Exercise requirements: From the entries below, list each line with "sidebar".

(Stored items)

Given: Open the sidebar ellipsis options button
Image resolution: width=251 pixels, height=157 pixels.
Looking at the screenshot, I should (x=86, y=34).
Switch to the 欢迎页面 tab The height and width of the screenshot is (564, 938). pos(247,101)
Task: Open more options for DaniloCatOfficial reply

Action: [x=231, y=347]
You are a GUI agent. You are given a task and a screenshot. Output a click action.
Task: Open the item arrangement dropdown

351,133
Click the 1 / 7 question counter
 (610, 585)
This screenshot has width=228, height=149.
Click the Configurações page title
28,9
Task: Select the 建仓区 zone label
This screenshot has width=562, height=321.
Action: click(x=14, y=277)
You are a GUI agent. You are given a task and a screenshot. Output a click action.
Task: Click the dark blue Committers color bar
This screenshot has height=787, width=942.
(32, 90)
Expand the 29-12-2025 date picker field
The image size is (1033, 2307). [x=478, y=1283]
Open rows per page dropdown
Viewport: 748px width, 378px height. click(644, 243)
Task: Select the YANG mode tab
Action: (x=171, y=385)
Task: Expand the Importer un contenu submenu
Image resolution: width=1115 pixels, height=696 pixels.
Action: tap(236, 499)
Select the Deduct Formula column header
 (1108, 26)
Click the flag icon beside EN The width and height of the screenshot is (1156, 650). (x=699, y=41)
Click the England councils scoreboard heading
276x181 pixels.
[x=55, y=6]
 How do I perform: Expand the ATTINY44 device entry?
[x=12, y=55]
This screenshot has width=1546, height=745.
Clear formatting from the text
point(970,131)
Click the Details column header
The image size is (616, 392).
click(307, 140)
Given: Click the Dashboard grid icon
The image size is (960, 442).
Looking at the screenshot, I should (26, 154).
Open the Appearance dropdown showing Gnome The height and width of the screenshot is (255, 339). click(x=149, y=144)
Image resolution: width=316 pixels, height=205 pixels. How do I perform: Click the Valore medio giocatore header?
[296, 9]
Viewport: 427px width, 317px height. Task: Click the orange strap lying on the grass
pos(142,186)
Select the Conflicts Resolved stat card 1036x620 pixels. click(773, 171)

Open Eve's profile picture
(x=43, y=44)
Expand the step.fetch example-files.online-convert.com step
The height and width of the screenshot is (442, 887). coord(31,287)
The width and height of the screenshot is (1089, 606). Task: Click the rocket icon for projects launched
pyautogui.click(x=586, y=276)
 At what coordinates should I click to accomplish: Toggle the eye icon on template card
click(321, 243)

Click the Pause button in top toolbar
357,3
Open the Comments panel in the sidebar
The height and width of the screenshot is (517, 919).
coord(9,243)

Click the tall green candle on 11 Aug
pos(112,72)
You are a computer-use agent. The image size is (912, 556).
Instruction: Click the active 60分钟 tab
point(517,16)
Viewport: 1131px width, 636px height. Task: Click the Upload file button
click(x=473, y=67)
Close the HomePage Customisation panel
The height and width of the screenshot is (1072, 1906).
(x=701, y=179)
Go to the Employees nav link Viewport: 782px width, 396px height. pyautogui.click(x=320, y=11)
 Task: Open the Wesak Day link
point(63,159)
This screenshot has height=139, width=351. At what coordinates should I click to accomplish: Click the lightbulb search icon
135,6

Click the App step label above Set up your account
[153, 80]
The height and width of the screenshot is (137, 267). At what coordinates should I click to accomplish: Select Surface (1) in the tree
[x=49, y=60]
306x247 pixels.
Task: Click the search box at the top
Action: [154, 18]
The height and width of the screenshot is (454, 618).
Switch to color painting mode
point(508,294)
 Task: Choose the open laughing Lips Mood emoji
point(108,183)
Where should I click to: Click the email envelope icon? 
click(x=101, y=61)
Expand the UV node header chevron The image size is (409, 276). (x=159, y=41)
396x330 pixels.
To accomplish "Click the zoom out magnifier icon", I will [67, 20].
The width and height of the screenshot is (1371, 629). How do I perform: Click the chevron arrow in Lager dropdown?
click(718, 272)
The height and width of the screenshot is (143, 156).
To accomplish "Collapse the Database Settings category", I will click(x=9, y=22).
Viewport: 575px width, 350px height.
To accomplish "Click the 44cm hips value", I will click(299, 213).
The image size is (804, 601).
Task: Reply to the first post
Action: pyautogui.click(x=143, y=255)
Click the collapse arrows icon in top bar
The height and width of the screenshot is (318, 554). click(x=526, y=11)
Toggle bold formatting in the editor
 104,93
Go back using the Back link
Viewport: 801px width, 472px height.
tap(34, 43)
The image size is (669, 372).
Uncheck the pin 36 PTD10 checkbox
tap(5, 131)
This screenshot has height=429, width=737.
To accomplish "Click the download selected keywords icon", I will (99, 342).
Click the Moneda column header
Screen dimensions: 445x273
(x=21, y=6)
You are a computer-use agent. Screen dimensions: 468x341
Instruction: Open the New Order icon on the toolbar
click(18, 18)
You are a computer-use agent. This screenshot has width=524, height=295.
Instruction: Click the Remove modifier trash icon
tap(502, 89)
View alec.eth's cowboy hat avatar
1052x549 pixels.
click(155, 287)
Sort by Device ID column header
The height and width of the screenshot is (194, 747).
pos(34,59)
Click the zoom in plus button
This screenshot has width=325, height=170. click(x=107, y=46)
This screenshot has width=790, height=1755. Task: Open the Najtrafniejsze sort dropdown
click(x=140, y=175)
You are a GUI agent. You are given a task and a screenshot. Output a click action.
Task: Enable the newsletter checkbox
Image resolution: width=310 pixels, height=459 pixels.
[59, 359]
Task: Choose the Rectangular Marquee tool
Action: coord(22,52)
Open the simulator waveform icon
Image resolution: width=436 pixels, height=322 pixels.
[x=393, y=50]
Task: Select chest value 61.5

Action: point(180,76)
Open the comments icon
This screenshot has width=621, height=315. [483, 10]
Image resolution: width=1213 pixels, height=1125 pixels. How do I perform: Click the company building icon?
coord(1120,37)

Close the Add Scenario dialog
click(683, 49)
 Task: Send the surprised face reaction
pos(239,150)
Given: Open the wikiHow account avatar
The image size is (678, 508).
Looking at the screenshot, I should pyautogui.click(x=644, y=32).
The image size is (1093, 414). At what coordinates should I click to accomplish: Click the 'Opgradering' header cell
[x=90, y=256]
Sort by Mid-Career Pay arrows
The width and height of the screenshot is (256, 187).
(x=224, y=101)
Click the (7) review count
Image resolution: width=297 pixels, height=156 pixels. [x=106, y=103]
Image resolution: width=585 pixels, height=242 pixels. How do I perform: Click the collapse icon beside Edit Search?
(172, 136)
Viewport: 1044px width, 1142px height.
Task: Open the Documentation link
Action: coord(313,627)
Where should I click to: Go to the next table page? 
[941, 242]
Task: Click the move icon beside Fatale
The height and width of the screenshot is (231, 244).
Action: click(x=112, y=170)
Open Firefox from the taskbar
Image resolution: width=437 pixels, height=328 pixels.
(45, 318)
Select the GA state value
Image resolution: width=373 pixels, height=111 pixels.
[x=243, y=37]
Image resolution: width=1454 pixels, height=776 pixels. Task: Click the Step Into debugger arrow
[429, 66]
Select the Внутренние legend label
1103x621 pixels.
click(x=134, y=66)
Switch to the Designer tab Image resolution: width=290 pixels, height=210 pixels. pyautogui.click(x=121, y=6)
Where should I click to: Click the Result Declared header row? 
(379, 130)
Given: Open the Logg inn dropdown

Output for this exercise:
Given: Open the sidebar ellipsis options button
Open the Comments panel in the sidebar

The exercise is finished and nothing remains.